Manca davvero poco al protocollo 2.0, ma non è ancora terminato il lavoro di aggiornamento. Questo sarà: No allo stop collettivo in caso di contagio singolo, sì alla maggiore frequenza di tamponi, responsabilità medica soltanto per dolo/colpa grave e ritiro dei calciatori non esteso. Le parole chiave: precauzione e guarigione.

La ripresa degli allenamenti di gruppo prevista per oggi slitta di almeno ventiquattr’ore: il Comitato tecnico scientifico non ha validato le linee guida, dunque le squadre continuano le sedute individuali. Prudenza ed attività soft per quasi tutte le società, alcune delle quali non avrebbero comunque accettato di lavorare collettivamente senza l’espressione diretta del ministero della Salute.

Questione di ore comunque l’inoltro della definitiva proposta al governo da parte di Federcalcio e Lega. Una volta ottenuto l’OK, almeno per la prima settimana, le squadre saranno garantite soltanto di qualche piccolo privilegio in più; dopodiché, in base agli esami ed all’aggiornata curva dei contagi, esordirebbe di fatto il nuovo protocollo ogni giorno tanto sollecitato.

Il ministro Spadafora conferma di volere un calcio di nuovo in moto, a patto che giunga a conclusione una volta ripartito. Qualcosa non è andato bene tra Comitato, FIGC e Lega, ma per problemi loro piuttosto che per linee politiche; guardando all’estero, il ministro ribadisce che il protocollo tedesco sia un atto di fede e che l’Italia seguirà la scienza e non la sorte.

A proposito di Germania, oggi l’ultima partita delle nove gare di Bundes iniziate sabato. Nella prima giornata, record di telespettatori con oltre sei milioni collegati (3.7M via pay tv SKY e 2.5M via canale tv gratuito) ed un incremento del 320 per cento.
In Spagna, il Barcellona comunica di iniziare gli allenamenti collettivi fino ad un massimo di dieci giocatori. Federazione spagnola e Liga d’accordo per non disputare gare a meno di settantadue ore l’una dall’altra; aperti complimenti del presidente Tebas per i colleghi tedeschi ed il loro sforzo fatto.
Un’altra Federcalcio, quella turca, auspica il ritorno del pubblico allo stadio già tra un mese e mezzo per quanto riguarda la Super Lig che ritornerà in campo il 12 Giugno: “Alcuni Paesi sono molto peggio di noi”, ha detto il presidente TFF Özdemir.

Tornando a casa nostra, buone notizie per l’Inter che non trova alcun positivo tra calciatori, staff e dirigenti.
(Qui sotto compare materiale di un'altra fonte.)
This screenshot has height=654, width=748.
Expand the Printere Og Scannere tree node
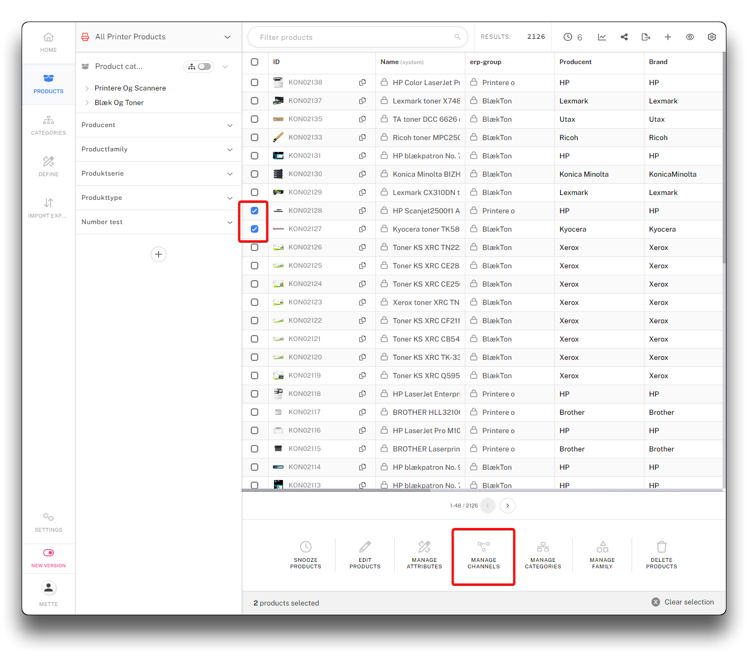point(87,88)
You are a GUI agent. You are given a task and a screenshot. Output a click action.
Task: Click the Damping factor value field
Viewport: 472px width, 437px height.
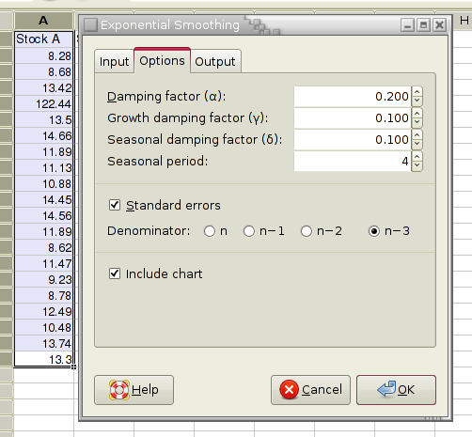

La Juventus torna oggi ad allenarsi alla Continassa e da domani anche con re Cristiano, che termina l’isolamento domiciliare.
Benché attesa dalla Lazio, comunque spiacevole ispezione federale a Formello dopo la partitella di gruppo settimanale non congrua alle attuali misure sanitarie; a quanto pare, non dovrebbe essere aperto alcuna inchiesta sul club romano.